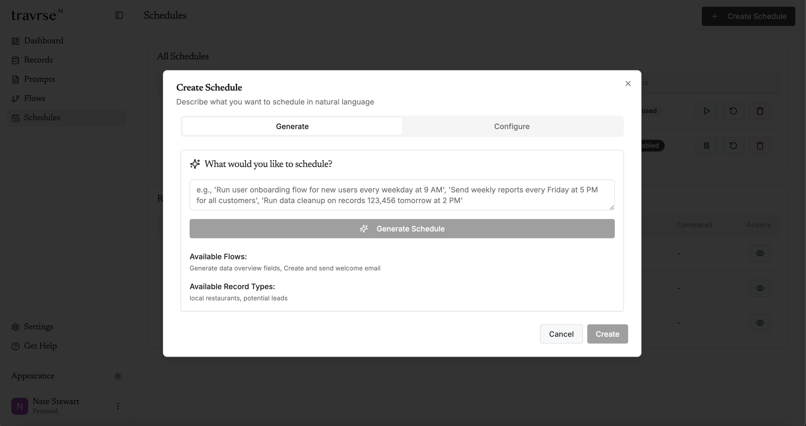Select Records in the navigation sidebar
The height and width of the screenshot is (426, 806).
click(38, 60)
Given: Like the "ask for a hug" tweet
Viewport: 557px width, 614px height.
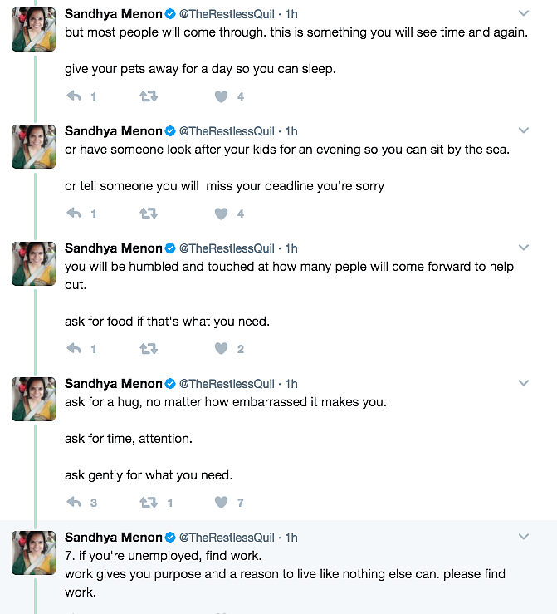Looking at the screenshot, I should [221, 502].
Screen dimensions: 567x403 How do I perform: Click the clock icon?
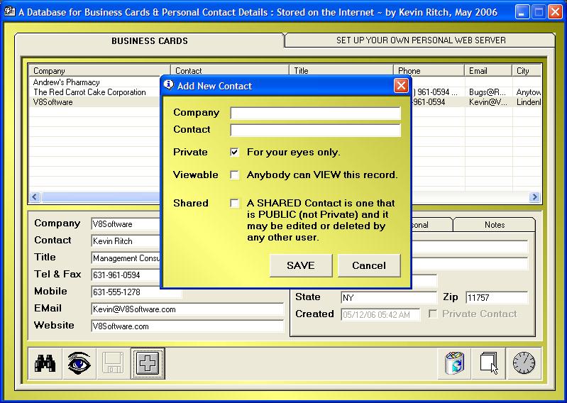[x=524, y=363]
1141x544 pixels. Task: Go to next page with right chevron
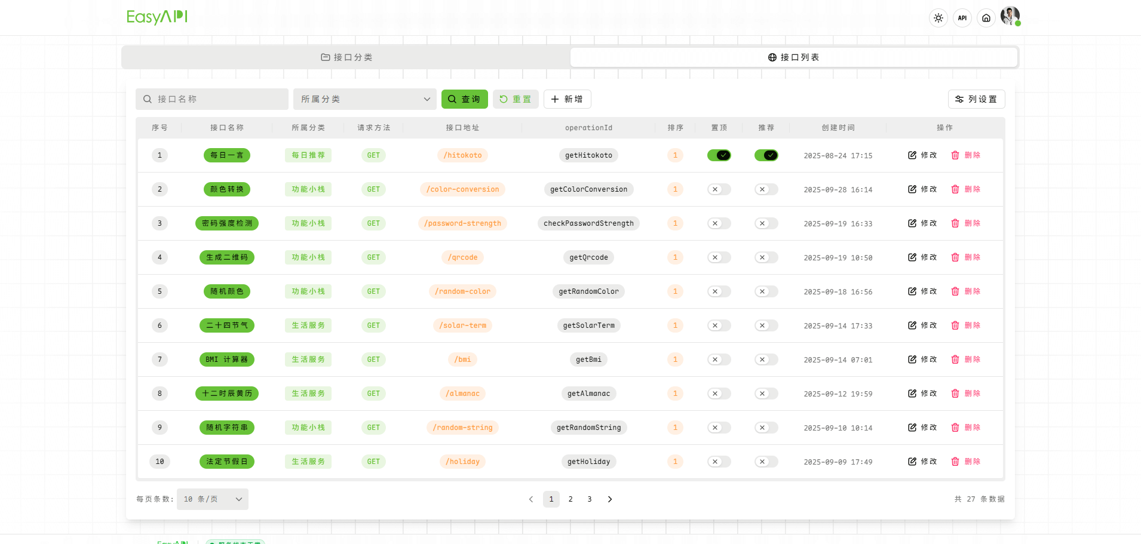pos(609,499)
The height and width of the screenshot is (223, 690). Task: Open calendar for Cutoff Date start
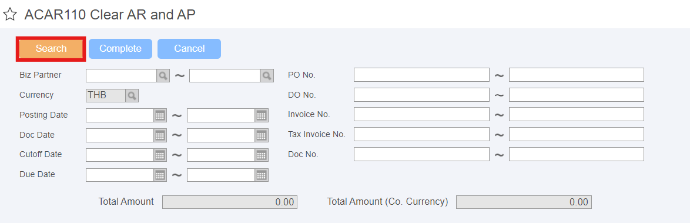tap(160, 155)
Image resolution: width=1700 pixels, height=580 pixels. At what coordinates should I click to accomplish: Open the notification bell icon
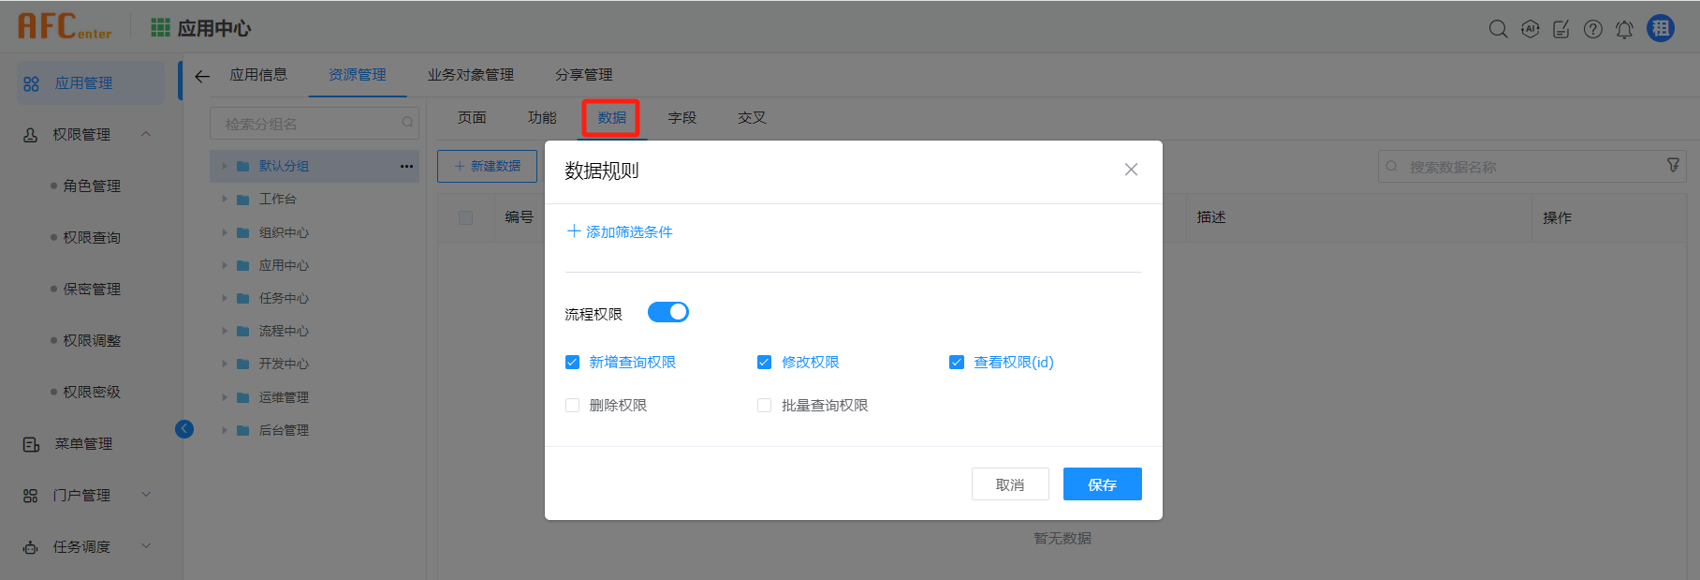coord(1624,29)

○ ○ ○ ○ ○

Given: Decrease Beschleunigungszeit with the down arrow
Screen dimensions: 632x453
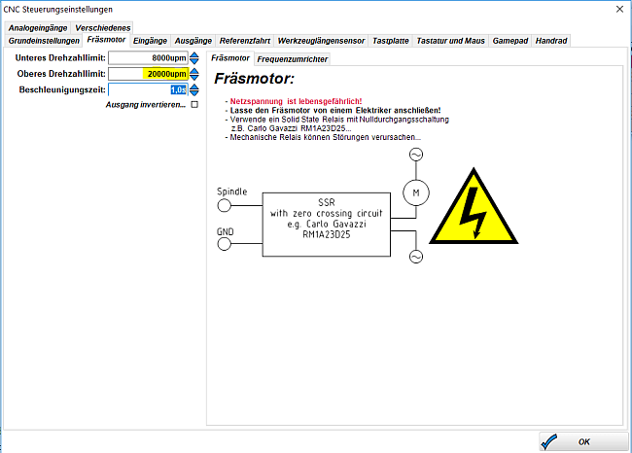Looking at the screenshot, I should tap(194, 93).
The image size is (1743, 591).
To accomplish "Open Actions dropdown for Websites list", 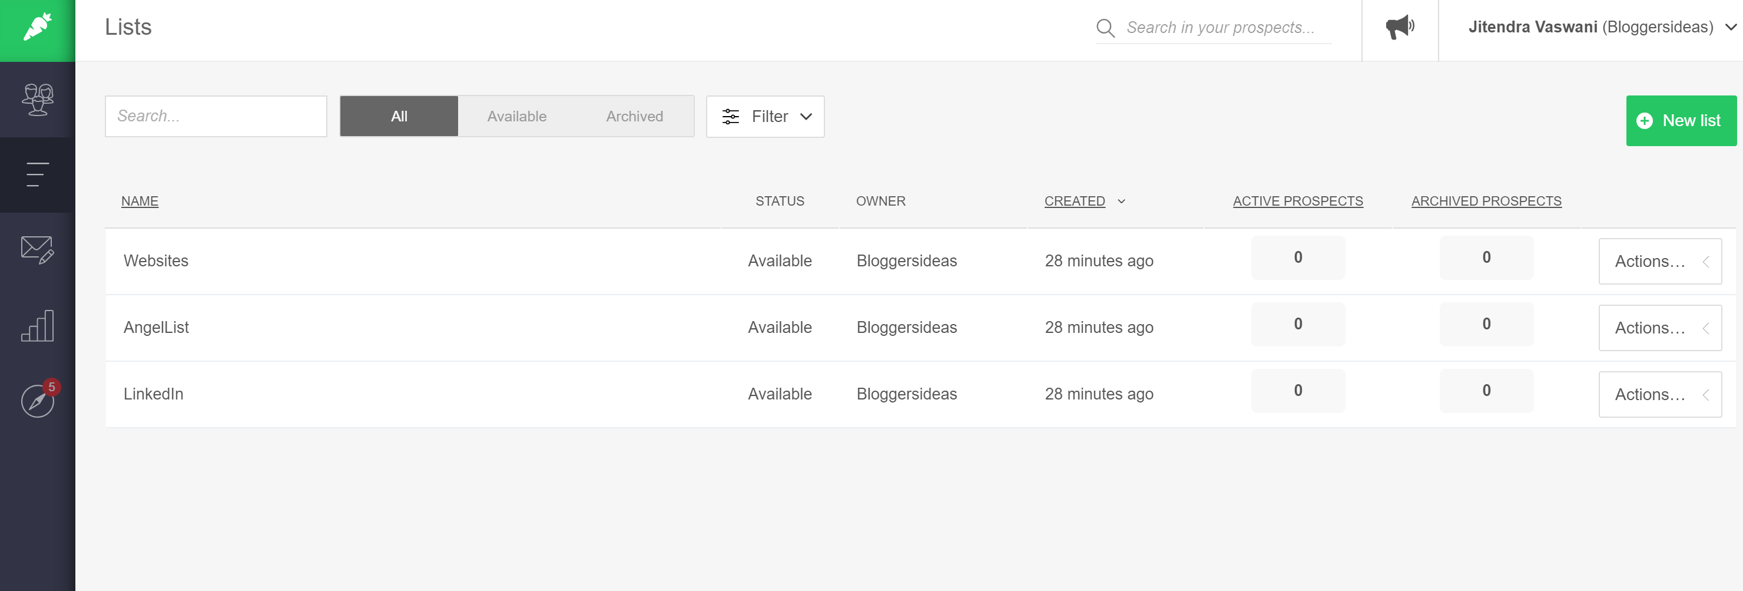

○ ○ ○ ○ ○

> _Task item_
Working from the records above, set down word for word everything from the line containing "Given: Decrease Beschleunigungszeit" down to the line containing "Actions dropdown for", ends included, minus the pictures.

> _Problem solution_
Given: Decrease Beschleunigungszeit with the down arrow
Screen dimensions: 632x453
Looking at the screenshot, I should tap(194, 93).
The image size is (1743, 591).
To accomplish "Open Actions dropdown for Websites list", 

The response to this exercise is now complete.